James May with students outside the CAVE

- Derren Brown: The Heist, shown on Channel 4 in January 2006, featured brief exterior shots of the Front Quad and University Street.
- James May filmed part of an episode of James May's Big Ideas around UCL and inside the CAVE in Malet Place Engineering Building in February 2008.

==Advert recordings==
- Kit Kat filmed an advert featuring pop group Girls Aloud for the Kit Kat Senses bar in the evening of Tuesday 18 into the early morning of Wednesday 19 March 2008. The presence of Girls Aloud attracted much attention from the press, the paparazzi and bloggers and the filming was discussed on UCL's student radio station, Rare FM, by DJs presenting at the time.

==DVD recordings==
The Bloomsbury Theatre has been used as the venue for DVD recordings of stand-up comedians' tours.

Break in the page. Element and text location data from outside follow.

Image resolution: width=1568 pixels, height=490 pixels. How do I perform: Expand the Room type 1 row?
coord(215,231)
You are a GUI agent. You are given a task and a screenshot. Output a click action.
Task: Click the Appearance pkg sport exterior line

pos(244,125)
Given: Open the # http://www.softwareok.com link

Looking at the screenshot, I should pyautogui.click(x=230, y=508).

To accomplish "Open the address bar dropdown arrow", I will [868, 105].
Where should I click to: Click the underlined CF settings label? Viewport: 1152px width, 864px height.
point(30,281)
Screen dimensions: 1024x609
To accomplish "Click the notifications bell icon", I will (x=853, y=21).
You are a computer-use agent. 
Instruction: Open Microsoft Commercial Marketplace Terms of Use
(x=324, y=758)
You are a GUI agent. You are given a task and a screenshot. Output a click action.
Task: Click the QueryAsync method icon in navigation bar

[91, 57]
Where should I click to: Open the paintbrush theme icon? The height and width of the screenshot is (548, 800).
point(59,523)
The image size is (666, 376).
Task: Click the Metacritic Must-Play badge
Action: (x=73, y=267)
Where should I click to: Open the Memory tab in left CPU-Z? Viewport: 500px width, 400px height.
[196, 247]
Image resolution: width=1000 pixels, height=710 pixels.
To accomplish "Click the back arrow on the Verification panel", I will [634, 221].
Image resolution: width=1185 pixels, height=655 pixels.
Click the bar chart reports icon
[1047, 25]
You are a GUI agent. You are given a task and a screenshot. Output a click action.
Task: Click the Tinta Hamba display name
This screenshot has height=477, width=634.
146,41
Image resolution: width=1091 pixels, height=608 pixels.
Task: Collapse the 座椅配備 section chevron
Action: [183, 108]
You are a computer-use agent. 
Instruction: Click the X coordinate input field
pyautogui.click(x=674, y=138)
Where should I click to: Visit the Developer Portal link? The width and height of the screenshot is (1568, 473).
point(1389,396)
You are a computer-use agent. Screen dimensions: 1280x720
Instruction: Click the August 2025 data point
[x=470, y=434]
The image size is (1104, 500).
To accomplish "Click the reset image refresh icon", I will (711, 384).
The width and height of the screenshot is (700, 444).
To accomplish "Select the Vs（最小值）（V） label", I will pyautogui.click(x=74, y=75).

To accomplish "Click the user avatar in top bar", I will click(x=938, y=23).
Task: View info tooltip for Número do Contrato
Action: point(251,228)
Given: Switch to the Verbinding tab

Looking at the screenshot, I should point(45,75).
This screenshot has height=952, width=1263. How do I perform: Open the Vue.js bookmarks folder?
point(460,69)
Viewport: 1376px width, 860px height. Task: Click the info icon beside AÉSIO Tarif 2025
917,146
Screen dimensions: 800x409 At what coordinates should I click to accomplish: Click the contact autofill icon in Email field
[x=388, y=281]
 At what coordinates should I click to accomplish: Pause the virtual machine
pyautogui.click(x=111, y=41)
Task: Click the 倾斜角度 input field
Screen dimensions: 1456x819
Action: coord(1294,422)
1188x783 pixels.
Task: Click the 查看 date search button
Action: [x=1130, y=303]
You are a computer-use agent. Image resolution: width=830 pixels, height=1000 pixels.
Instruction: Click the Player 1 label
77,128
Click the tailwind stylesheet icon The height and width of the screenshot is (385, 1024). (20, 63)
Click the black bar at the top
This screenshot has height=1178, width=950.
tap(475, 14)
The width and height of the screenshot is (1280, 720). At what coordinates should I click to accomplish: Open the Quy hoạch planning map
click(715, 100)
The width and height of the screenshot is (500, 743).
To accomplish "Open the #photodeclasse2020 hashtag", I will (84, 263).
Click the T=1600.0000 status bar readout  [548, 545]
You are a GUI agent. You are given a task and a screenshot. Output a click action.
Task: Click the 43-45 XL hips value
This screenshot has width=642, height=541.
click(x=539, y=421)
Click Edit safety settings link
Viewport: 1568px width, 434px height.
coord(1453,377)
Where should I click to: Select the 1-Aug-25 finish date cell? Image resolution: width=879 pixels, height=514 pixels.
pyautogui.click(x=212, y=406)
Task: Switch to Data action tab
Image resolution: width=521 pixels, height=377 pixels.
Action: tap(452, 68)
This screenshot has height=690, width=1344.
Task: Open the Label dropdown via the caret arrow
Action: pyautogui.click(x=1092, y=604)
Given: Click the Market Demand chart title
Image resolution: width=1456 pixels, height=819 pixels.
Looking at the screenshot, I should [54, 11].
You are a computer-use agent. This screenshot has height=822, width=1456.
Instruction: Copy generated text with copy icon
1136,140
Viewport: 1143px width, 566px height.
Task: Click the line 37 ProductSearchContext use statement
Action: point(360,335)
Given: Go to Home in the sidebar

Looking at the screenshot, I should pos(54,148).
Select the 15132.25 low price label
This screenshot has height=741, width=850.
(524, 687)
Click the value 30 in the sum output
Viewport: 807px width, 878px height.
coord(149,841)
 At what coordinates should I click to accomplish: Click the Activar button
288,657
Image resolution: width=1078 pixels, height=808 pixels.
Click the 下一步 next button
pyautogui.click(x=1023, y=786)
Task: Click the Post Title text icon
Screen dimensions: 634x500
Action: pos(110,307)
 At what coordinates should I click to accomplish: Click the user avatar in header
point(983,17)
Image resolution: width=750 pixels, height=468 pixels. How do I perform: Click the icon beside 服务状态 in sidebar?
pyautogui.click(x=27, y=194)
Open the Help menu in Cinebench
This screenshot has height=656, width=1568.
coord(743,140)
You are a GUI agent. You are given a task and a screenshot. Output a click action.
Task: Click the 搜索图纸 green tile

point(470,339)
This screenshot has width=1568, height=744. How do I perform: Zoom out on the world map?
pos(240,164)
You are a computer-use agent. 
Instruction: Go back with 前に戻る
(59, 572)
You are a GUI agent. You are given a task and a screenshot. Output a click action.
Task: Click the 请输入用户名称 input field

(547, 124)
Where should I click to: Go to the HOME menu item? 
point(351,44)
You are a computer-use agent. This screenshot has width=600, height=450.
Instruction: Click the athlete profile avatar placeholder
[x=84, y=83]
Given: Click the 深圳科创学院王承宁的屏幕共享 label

- Former UCL student Ricky Gervais recorded Ricky Gervais Live: Animals for DVD in the Bloomsbury Theatre in 2003.
- Jimmy Carr recorded Jimmy Carr: Live in 2004, Jimmy Carr: Stand Up in 2005 and Jimmy Carr: Comedian in 2007 for DVD in the Bloomsbury Theatre.
- Harry Hill's recorded Harry Hill in Hooves for DVD in the Bloomsbury Theatre in 2005.
- Lee Mack recorded Lee Mack: Live for DVD in the Bloomsbury Theatre in 2006.
- Caroline Reid played Pam Ann in a DVD recording of her show Come Fly With Me performed in the Bloomsbury Theatre in September 2007.

Musicians The Zombies recorded The Zombies Live At The Bloomsbury Theatre, London for CD and DVD in the Bloomsbury Theatre in 2006.

==Student media==
UCL Union's societies, including the UCLU Film & TV Society and the UCLU Drama Society, often film in and around UCL.